───── DATASET RECORDS

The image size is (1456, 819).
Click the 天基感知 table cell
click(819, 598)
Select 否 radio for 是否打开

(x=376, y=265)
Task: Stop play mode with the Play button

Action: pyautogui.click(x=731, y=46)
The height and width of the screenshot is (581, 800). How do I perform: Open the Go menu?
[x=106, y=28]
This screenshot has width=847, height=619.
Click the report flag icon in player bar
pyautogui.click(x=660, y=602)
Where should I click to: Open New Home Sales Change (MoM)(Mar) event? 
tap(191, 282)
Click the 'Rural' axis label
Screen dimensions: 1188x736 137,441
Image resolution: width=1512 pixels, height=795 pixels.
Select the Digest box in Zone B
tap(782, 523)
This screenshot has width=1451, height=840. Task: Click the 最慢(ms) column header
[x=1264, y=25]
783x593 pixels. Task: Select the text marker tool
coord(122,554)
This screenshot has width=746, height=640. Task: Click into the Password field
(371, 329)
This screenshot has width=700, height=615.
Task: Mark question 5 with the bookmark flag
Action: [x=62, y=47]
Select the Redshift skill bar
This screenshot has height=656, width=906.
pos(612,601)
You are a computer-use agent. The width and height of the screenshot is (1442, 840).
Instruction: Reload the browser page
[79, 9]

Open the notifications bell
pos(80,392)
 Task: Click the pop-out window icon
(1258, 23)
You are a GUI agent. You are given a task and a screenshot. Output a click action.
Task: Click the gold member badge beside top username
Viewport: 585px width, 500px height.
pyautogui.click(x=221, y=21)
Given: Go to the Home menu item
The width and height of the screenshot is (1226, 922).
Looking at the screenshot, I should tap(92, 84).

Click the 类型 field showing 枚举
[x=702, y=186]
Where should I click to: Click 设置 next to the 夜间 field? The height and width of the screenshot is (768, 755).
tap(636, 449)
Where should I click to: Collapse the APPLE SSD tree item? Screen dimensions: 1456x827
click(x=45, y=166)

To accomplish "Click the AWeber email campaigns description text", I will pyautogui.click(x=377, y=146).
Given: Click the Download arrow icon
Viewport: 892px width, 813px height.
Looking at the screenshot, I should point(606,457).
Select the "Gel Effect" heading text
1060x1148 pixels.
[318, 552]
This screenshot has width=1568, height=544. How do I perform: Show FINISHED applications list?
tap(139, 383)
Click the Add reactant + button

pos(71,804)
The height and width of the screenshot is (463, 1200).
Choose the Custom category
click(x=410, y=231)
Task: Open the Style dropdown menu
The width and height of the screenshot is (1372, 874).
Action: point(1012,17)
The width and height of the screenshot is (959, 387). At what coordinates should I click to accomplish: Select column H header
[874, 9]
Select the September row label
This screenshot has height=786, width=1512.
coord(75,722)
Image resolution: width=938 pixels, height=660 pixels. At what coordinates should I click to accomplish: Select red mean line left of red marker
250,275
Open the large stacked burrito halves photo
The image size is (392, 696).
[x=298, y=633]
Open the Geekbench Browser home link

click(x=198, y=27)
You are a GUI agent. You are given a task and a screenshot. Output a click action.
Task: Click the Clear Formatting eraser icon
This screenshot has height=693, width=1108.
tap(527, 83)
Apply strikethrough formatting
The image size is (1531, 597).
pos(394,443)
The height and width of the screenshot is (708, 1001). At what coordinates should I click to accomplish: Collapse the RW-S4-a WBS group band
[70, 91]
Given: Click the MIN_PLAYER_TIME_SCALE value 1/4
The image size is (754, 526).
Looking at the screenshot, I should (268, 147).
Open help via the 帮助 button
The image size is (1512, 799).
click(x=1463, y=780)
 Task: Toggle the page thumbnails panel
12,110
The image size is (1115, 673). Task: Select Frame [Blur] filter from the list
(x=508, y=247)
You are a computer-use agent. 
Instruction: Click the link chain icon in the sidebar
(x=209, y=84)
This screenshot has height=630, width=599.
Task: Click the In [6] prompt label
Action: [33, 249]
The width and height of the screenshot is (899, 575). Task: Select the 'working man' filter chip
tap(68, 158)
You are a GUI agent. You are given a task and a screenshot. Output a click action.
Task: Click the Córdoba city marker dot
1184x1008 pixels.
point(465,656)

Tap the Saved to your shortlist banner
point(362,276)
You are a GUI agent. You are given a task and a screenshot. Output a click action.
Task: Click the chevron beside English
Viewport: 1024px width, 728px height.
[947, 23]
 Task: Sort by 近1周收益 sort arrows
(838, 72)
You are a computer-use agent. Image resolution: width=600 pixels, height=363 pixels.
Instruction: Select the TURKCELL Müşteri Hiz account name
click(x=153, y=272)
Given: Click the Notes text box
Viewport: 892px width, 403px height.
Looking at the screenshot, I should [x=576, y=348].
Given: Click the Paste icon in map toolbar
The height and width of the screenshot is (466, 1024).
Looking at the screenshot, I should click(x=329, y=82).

──────────

* **GIVEN TASK**: Rename "table cell" to "grid entry" in the items from the first line up to and including the line with "Action: pyautogui.click(x=731, y=46)", keeping everything else the same. Give back only those lines.

* **COMPLETE ANSWER**:
The image size is (1456, 819).
Click the 天基感知 grid entry
click(819, 598)
Select 否 radio for 是否打开

(x=376, y=265)
Task: Stop play mode with the Play button

Action: pyautogui.click(x=731, y=46)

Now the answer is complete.